Referring now to FIGS. 3A-3D, illustrated are progressive partial cross-sectional views of another exemplary sleeve assembly 300, according to one or more embodiments. In particular, FIGS. 3A-3D illustrate the sleeve assembly 300 as it moves from a closed position, as depicted in FIGS. 3A and 3B, to an open position, as depicted in FIG. 3C, and back into the closed position, as depicted in FIG. 3D. The sleeve assembly 300 may be similar in some respects to the sleeve assembly 200 of FIGS. 2A-2D, and therefore may be best understood with reference therewith, where like numerals will indicate like elements not described again in detail.
Similar to the sleeve assembly 200 of FIGS. 2A-2D, the sleeve assembly 300 may also include a sliding sleeve 302 movably arranged within the housing 202 and axially translatable between a closed position, where the flow ports 206 are substantially occluded, and an open position, where the flow ports 206 are generally exposed and thereby provide fluid communication between the wellbore annulus 126 and the interior of the sleeve assembly 300 (i.e., interior of the production tubing 118). The sliding sleeve 302, however, may encompass a two-piece design that includes an upper sleeve section 304 a coupled to a lower sleeve section 304 b. In at least one embodiment, the upper and lower sleeve sections 304 a,b may be coupled to each other using one or more shear pins 306 (two shown) extending at least partially through each section 304 a,b. In other embodiments, however, the upper and lower sleeve sections 304 a,b may be coupled to each other using a collet arrangement, one or more interference bumps, shearable teeth and/or threads, etc., without departing from the scope of the disclosure.

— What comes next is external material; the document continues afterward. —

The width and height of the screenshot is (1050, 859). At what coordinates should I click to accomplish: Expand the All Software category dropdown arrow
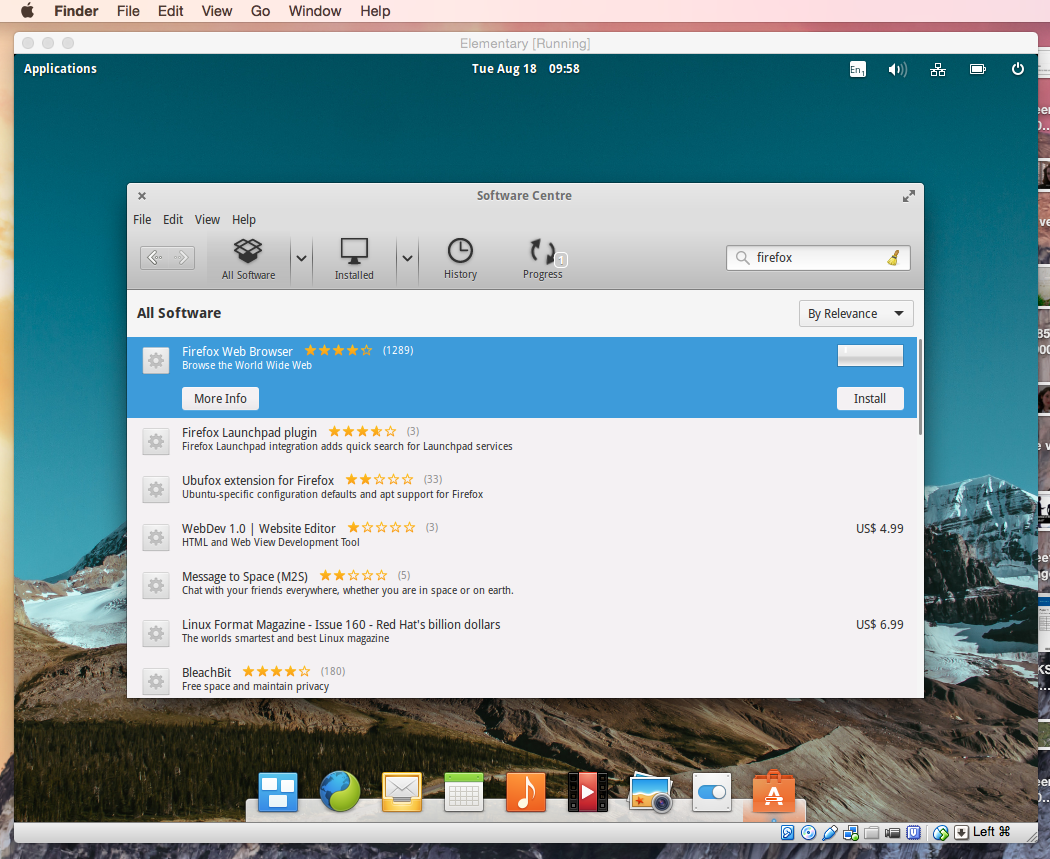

Those skilled in the art will readily recognize, that the upper and lower sleeve sections 304 a,b may be coupled to each other using any suitable coupling mechanism capable of yielding upon experiencing a predetermined amount of force or stress.
In order to move the sliding sleeve 302 from its closed position to its open position (as depicted in FIG. 3C), the shear pins 220 coupling the piston 212 to the sliding sleeve 302 may be sheared by pressurizing the production tubing 118 and thereby generating a pressure differential across the piston 212. Increasing the fluid pressure further will force the piston 212 to move left with respect to the sliding sleeve 302 (which is biased against the nipple shoulder 210), thereby shearing the shear pins 220 and simultaneously axially collapsing the piston chamber 218. This is shown in FIG. 3B, where the piston 212 is depicted as having axially translated in the uphole direction within the piston bore 214 and having thereby axially compressed the spring 216 in the same direction.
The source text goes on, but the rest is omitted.